§ **TEKS BACAAN**

● ● ● ●

Menuju konten utama

Edhy Rombak Kebijakan Susi: Disyukuri Pengusaha, Dicemaskan Nelayan

Kebijakan Menteri Kelautan dan Perikanan Edhy Prabowo mengubah menteri lama Susi Pudjiastuti. Susi dikenal melindungi nelayan dan sumber laut Indonesia.

Edhy Rombak Kebijakan Susi: Disyukuri Pengusaha, Dicemaskan Nelayan
Menteri Kelautan dan Perikanan (KKP) Edhy Prabowo mengamati suasana Pelabuhan Perikanan Samudera Nizam Zachman, Muara Baru, Jakarta, Senin (28/10/2019). ANTARA FOTO/Galih Pradipta/wsj.

tirto.id - Kurang dari sebulan usia Kabinet Indonesia Maju dibentuk, Edhy Prabowo, Menteri Kelautan dan Perikanan, langsung tancap gas. Politikus dari Partai Gerindra itu mengeluarkan sejumlah kebijakan untuk lima tahun ke depan.

Namun, kebijakan Edhy rupanya disorot masyarakat. Ia justru merevisi sejumlah kebijakan yang dibuat oleh Menteri Kelautan dan Perikanan sebelumnya Susi Pudjiastuti.

Kebijakan ini di antaranya menghibahkan kapal penangkap ikan ilegal yang disita kepada nelayan, yang berbanding terbalik dengan instruksi Susi, yakni menenggelamkan kapal penangkap ikan ilegal.

Kebijakan Susi lain yang direvisi Edhy adalah larangan penggunaan cantrang atau salah satu jenis alat penangkap ikan. Alasan Edhy mencabut adalah agar tidak ada kegaduhan.

“Semua alat tangkap yang menjadi pembicaraan menjadi dilema karena ada yang setuju dan ada yang tidak... bagaimana agar bisa ada jalan tengahnya,” kata Edhy, Kamis (14/11/2019).

Ada lagi terkait kebijakan batas minimal ukuran kepiting untuk ekspor.

Pada era Susi, ukuran kepiting yang diekspor harus memiliki berat minimal 200 gram. Rencananya, Edhy akan melonggarkan aturan ekspor itu.

Rencana Edhy sejalan dengan keinginan Menko Bidang Maritim dan Investasi Luhut Binsar Pandjaitan, yang meminta benih lobster dapat diekspor tanpa harus menunggu 1 tahun budidaya.

Kebijakan reklamasi di Teluk Benoa pun tidak luput.

Pemilik Susi Air itu menolak reklamasi. Sementara Edhy ketika ditanya perihal reklamasi Teluk Benoa tampak tidak tegas.

Menurut Edhy, reklamasi Teluk Benoa akan diputuskan setelah ia bertemu dengan pihak terkait, termasuk Menko Luhut Pandjaitan yang menunjukkan gelagar ngotot mereklamasi Teluk Benoa.

“Nah, Teluk Benoa kembali kami lihat stakeholder-nya seperti apa. Masyarakat bagaimana? Kami enggak bisa paksakan," kata Edhy.

Disambut Baik Pengusaha

Lantas, apakah keputusan Edhy Prabowo merombak pelbagai kebijakan Susi itu sudah tepat?

Sekjen Asosiasi Tuna Indonesia Hendra Sugandhi menyambut baik pelbagai kebijakan Edhy tersebut. Menurutnya, Edhy bisa mengembalikan gairah industri perikanan. Dia meyakini ekspor produk perikanan bisa kembali meningkat.

● ● ● ●

§ **DATA YANG DISEDIAKAN**
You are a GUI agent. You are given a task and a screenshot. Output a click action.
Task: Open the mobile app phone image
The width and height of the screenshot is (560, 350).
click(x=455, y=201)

● ● ● ●

§ **KERJAKAN SOAL BERIKUT**
a – Menurut teks bacaan, berapa berat minimal kepiting yang boleh diekspor pada era Susi?
b – Tulis ulang bagian teks bacaan yang dibuka dengan kata-kata yang memuat "Menuju konten utama" dan ditutup dengan "ANTARA FOTO/Galih Pradipta/wsj.", dengan mengganti "melindungi" menjadi "membela".

§ **KUNCI JAWABAN**
a – 200 gram.

b –
Menuju konten utama

Edhy Rombak Kebijakan Susi: Disyukuri Pengusaha, Dicemaskan Nelayan

Kebijakan Menteri Kelautan dan Perikanan Edhy Prabowo mengubah menteri lama Susi Pudjiastuti. Susi dikenal membela nelayan dan sumber laut Indonesia.

Edhy Rombak Kebijakan Susi: Disyukuri Pengusaha, Dicemaskan Nelayan
Menteri Kelautan dan Perikanan (KKP) Edhy Prabowo mengamati suasana Pelabuhan Perikanan Samudera Nizam Zachman, Muara Baru, Jakarta, Senin (28/10/2019). ANTARA FOTO/Galih Pradipta/wsj.